Scalability and Performance
This document is a short summary of our infrastructure and software for developing high performance web apps. When a new project is being considered/written, it should be planned with the following in mind, so it can scale well.
Zeus is the replacement for Netscaler
One of the best ways to lower the load on a server is to reduce its traffic, which is essentially the goal of the netscaler. The netscaler sits between the webservers and provides:
- SSL offloading: SSL connections are made with the netscaler (which has hardware dedicated to setting up SSL connections) instead of the webservers. Connections to the webservers are always over http (if you're writing code that is expecting https, realize that the webheads never see the ssl connection)
- Content Caching: Outbound content (webhead -> internet) is cached according to rules on the netscaler. To get the current set of rules, you'll need to talk to IT. The default set of rules is on page 336 of the 2nd install guide
- Some monitoring/balancing of the web servers. Webservers that respond faster are given more traffic. If a webserver becomes unresponsive, the netscaler will discontinue sending requests to it until it comes back to life.
Production Webserver Cluster
Behind the Netscaler is a cluster of 12 webservers (+/- a few at any given time). Most sites are on one or more webservers. When developing code, realize that requests can go to any of the webservers at any time, so it's important to make your code independant of the specific server (use the db for sessions, etc.)
- Load graphs (ldap login) for the webheads are available
There are 4 (+/- a couple) database servers running MySQL.
- A read-only slave is available, and is generally only a couple seconds (<10) behind the master.
- When doing large batch jobs, or expensive queries that will lock db tables, it's best to use the read-only slave so the master can keep working.
- Load graphs (ldap login) for the db servers are available
Staging servers are non-virtual machines, but not on a cluster.
- Sites can be setup to SVN up themselves via cron jobs so changes pushed to a tag can be seen automatically.
Currently, development is done on standalone virtual machines running all the software (mysql, apache, etc.). Generally, development servers are only available in the VPN.

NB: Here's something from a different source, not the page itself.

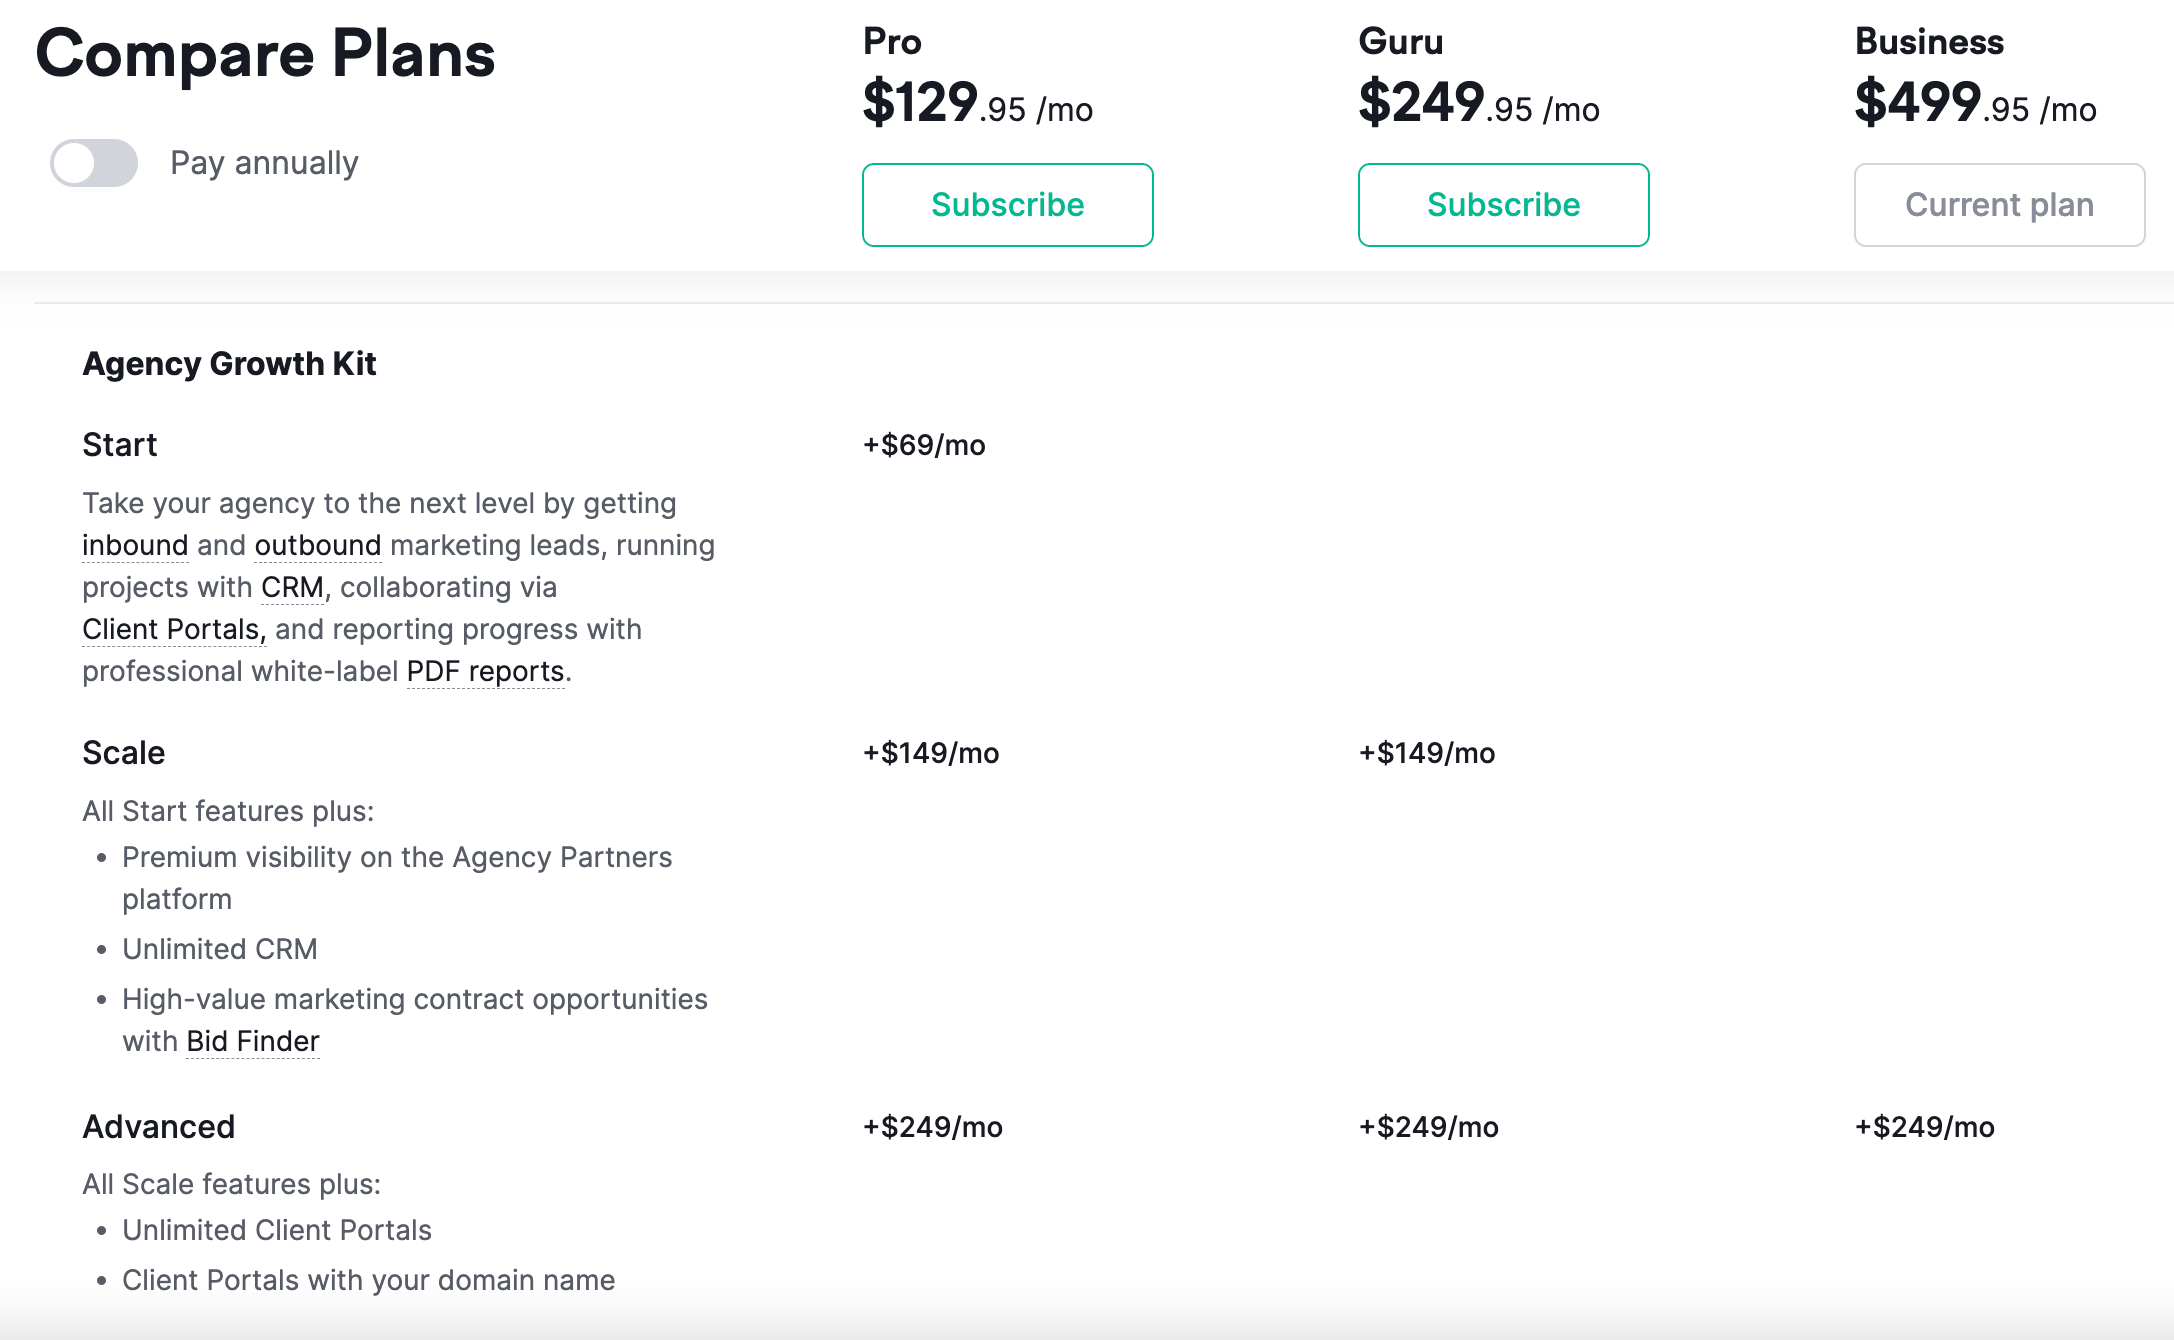Open the Client Portals link
The height and width of the screenshot is (1340, 2174).
(173, 630)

Reasonably efficient code should always be a first step when considering performance issues (don't put queries in loops, etc.). Due to the large amount of traffic we get, we need to supplement our code with additional caching software.
This is a php accelerator (caches compiled code).
- We've had issues with segfaulting when this was enabled. Currently none of our projects use this product.
This is a php accelerator that basically compiles the php, and then stores that value. When the page is requested, it can skip recompiling and just serve what it already has.
- AMOv3 is using this, and we're relatively happy with it. We had some strange issues with apache segfaulting (bug 375300) but after removing a file from eAccelerator's cache, it has stopped. The file was doing nothing special, and it's still a mystery why it caused seg faults.
This has been a great app for us, since it's simple and effective. Any data that is accessed often and can be hashed is a good candidate for memcache.
- In AMOv2 we stored the complete page output in memcache using the URL as a the key
- In AMOv3 (remora) we're storing db query results using the query as a key
- Additional Memcache Info
If you're using up a lot of CPU on the web servers, profiling the code is a great way to tell where the bottlenecks are. You should be able to get similar profiles no matter what machine you run on, so the development machines are fine.
- They provide documentation on using it
I'm adding links to the two most popular php profiling tools because I've had mixed results with both. If one is giving you seg faults, try the other. Both generate files that can be read by KcacheGrind - a good tool for visualizing the data. Otherwise they both have command line utilities as well.
Once a site is written, it's a good idea to load test it to get an idea of how many hits per second it can handle. Something to remember with all the programs is the infrastructure you're testing on. If you're testing from one machine to one server, that will give you an idea what your code can do, but it's definitely not the same as a cluster of machines. Same with server->database connections.
A pretty basic/simple benchmarking program. It works, but it's important to realize that it isn't distributed, so you might be maxing out the source machine and not the server.
This is a good idea (distributed benchmarking), but we didn't get it to work as advertised. Overall disappointing - maybe revisit when it matures.
This is a python script that oremj wrote. Given a log, it will replay the hits. This gives you the advantage of replaying an actual set of hits across multiple pages, giving you a good distribution of hits. This is mostly useful if you have actually had people using the site.